Los viajeros de dos autobuses urbanos de las líneas 03 (Otxarkoaga) y 26 (Atxuri-Termibus) se llevaron ayer un «susto morrocotudo», en palabras de Mari Trini, una pasajera de 63 años vecina de Ondarroa que había viajado a Bilbao con su marido, de 72, para hacer unas compras. El bilbobus en el que se dirigían a la estación central de autocares para regresar a su localidad de residencia se vio implicado en una aparatosa colisión contra otro autocar 'hermano' en la plaza Circular. «Nos ha salido el tiro por la culata», se quejaba la mujer. El accidente se produjo alrededor de las siete de la tarde por causas que se desconocen y que investiga la Unidad de Atestados de la Policía Municipal de Bilbao.

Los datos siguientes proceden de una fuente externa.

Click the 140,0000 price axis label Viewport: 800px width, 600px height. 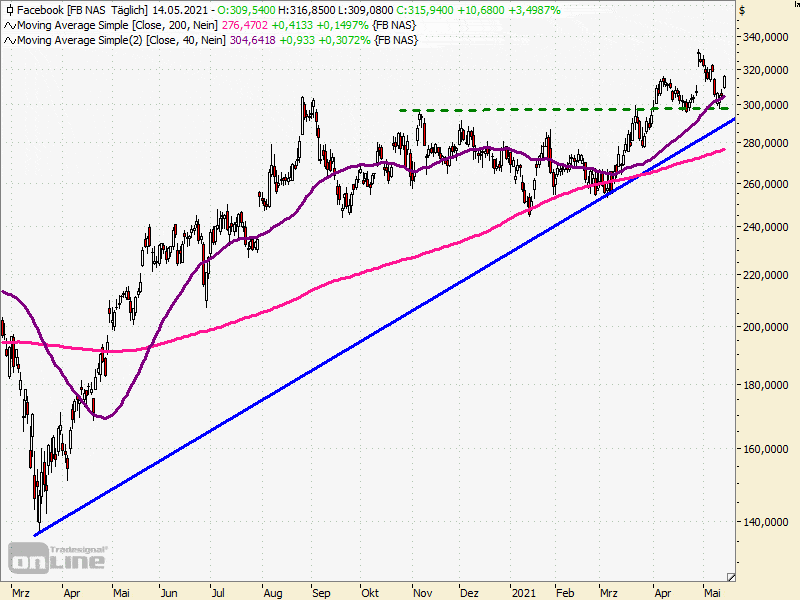click(766, 522)
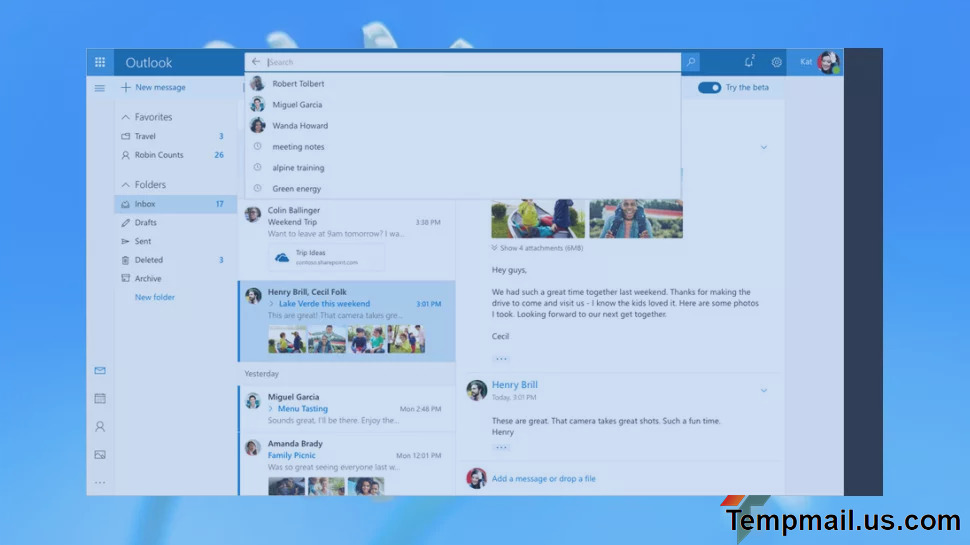
Task: Switch to the Calendar icon in sidebar
Action: (100, 398)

Al parecer, el choque fue lateral. Uno de los vehículos impactó con su morro en el borde del otro. El choque reventó una de las lunas traseras de una unidad. Los cristales se desplomaron sobre varios pasajeros que viajaban sentados. «A una señora le han tenido que sacar el marco de una ventana por los brazos», describía Mari Trini, que fue trasladada al hospital de Basurto por una ambulancia de la DYA. Se quejaba de dolor en una rodilla y sangraba abundantemente por un corte en la oreja, en el que los médicos iban a aplicarle varios puntos de sutura. Su marido también sufrió un golpe en la cabeza.
«Sangraba por la nariz»
En el momento del choque había personas de pie en el bilbobus que cayeron por efecto de la gravedad. «Una señora tenía una hemorragia en la nariz, se había golpeado contra el asiento delantero, otra estaba mareada... ¿Vaya susto!, ha sido horroroso, tengo la boca seca de los nervios», contaba la mujer.

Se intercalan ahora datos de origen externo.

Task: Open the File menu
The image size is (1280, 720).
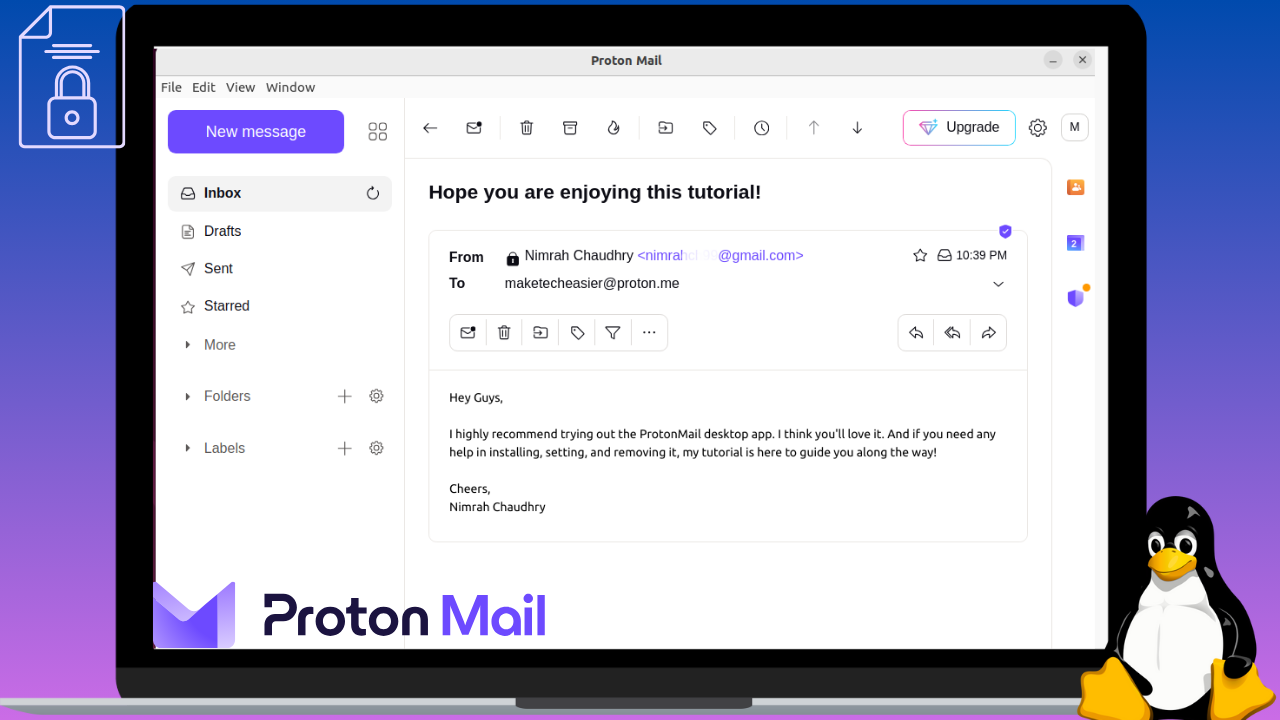Action: 170,87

A causa del siniestro, cinco personas resultaron heridas, cuatro de ellas con cortes de carácter leve producidos por la caída de cristales, y una quinta, una mujer, con pronóstico reservado, según informó un portavoz municipal. Ambulancias de DYA, municipales y una UVI móvil de Osakidetza, entre otras, evacuaron a los accidentados hasta distintos centros hospitalarios para ser atendidos de pequeños cortes y contusiones. Los autobuses siniestrados serán reparados en los próximos días para reincorporarse a la flota.
El último accidente en el que se ha visto implicado un bilbobus se produjo el pasado 18 de marzo cuando otras cinco personas resultaron heridas al embestir un coche a un autobús urbano en la carretera Bilbao-Galdakao, a la altura del cruce con Otxarkoaga.
El año pasado se registraron siete percances, cuatro de los cuales fueron atribuidos por la concejala de Circulación y Transportes, Ibone Bengoetxea, a «errores humanos» de los conductores. El siniestro más grave ocurrió el pasado verano cuando un autobús sin chófer se llevó por delante un quisco de prensa y otro de la ONCE en la plaza Indautxu.